● **ACTIVITY**
Leave out the pictures and copy everything else in the entries exactly.

● **EXTRACTED DATA**
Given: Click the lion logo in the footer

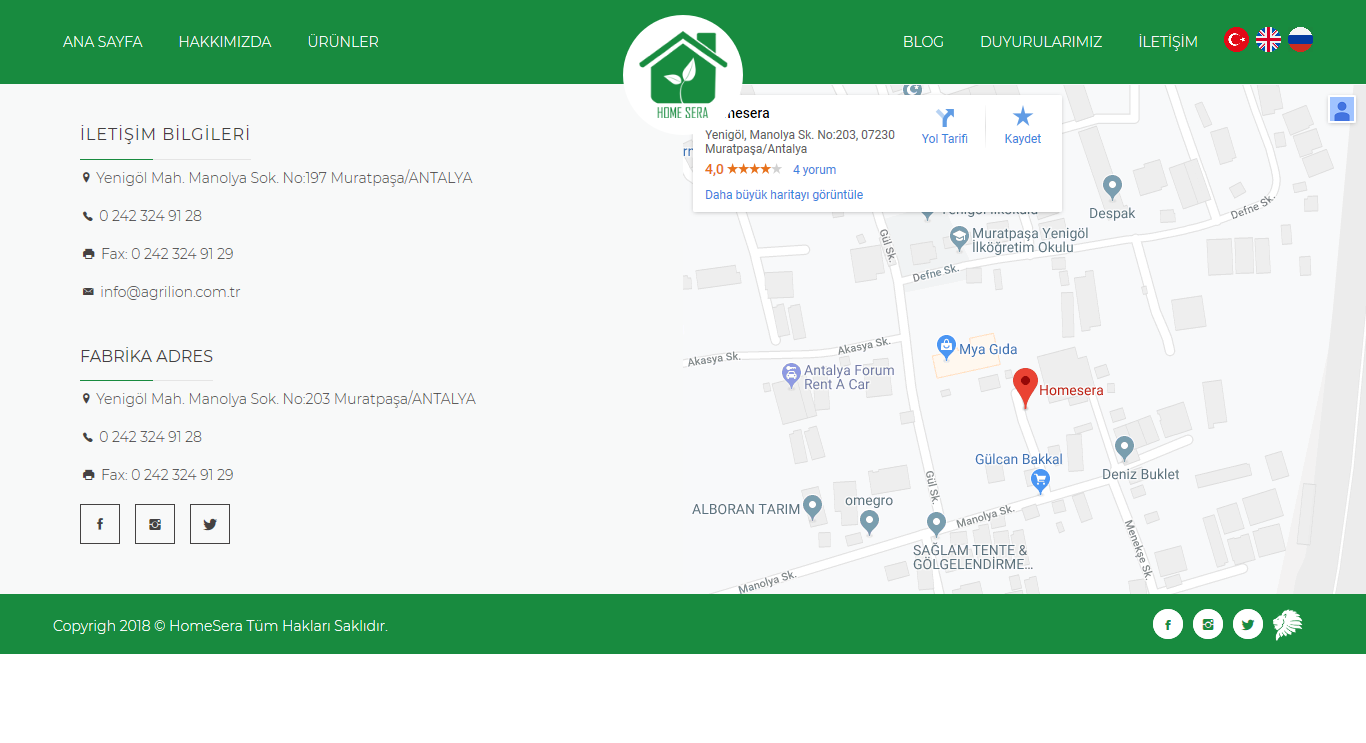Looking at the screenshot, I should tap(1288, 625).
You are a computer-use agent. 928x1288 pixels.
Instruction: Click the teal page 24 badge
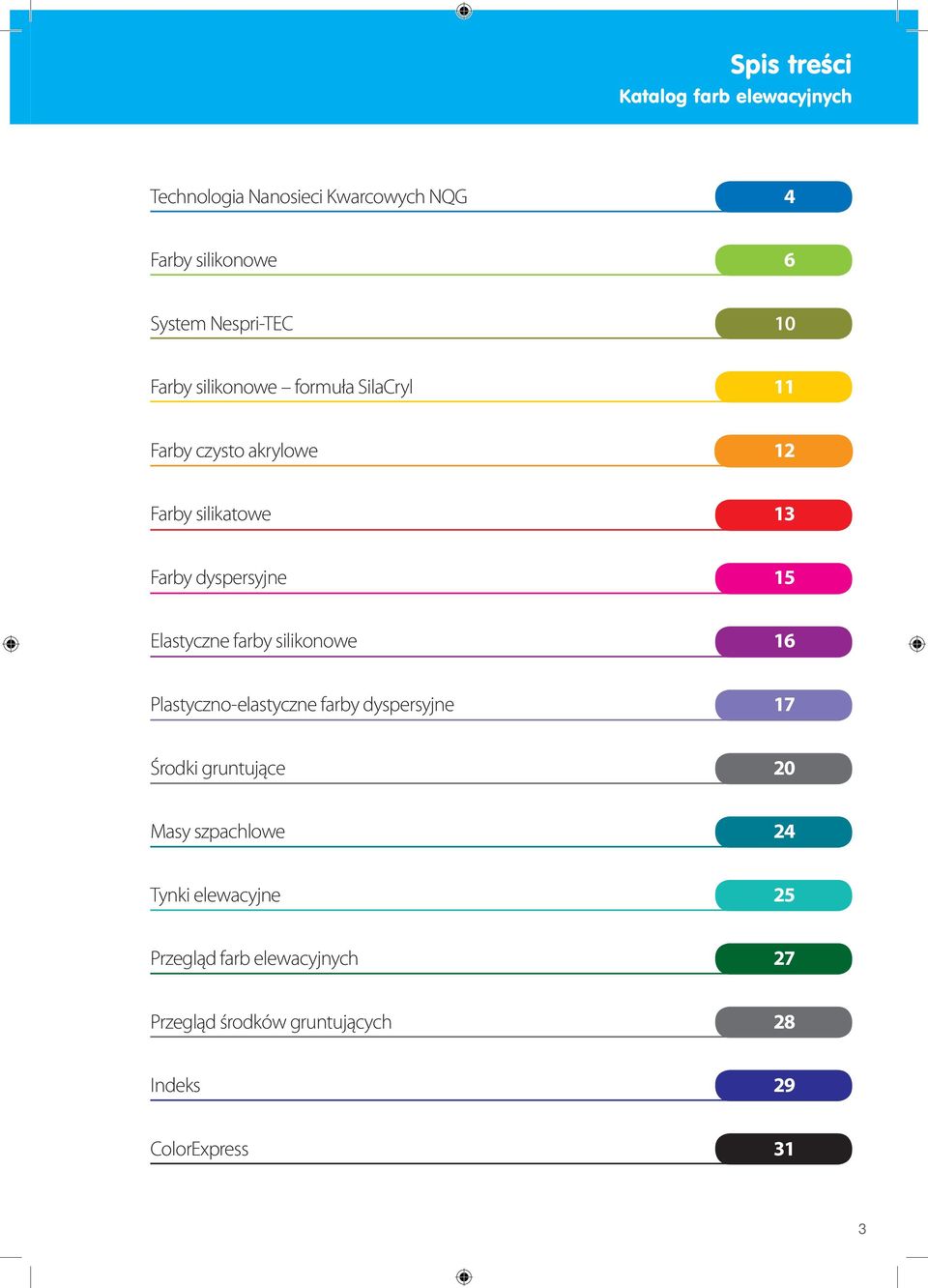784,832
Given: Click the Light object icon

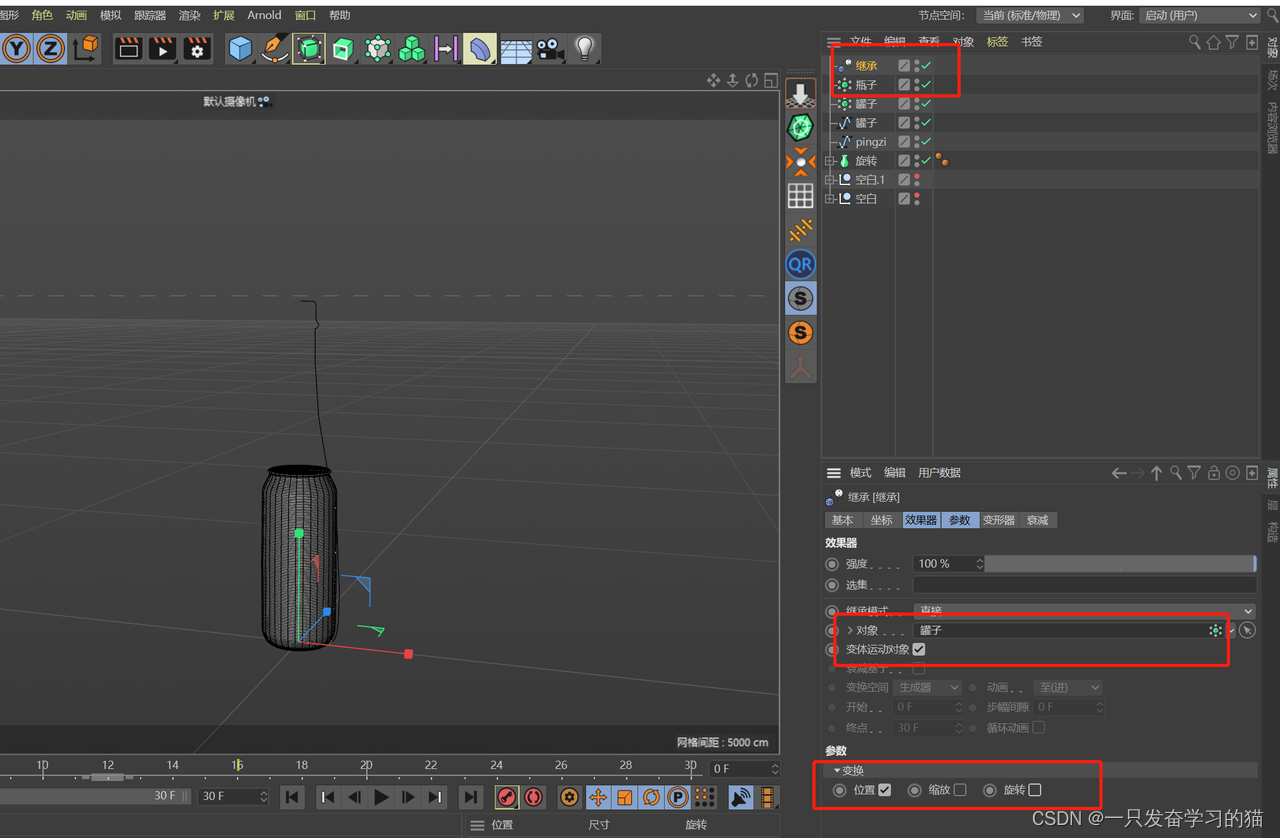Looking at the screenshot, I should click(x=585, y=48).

● **TASK RESPONSE**
Given: Click the lion logo in the footer

Looking at the screenshot, I should tap(1288, 625).
You are a computer-use agent. 928x1288 pixels.
Instruction: Click the teal page 24 badge
784,832
Given: Click the Light object icon

Looking at the screenshot, I should click(x=585, y=48).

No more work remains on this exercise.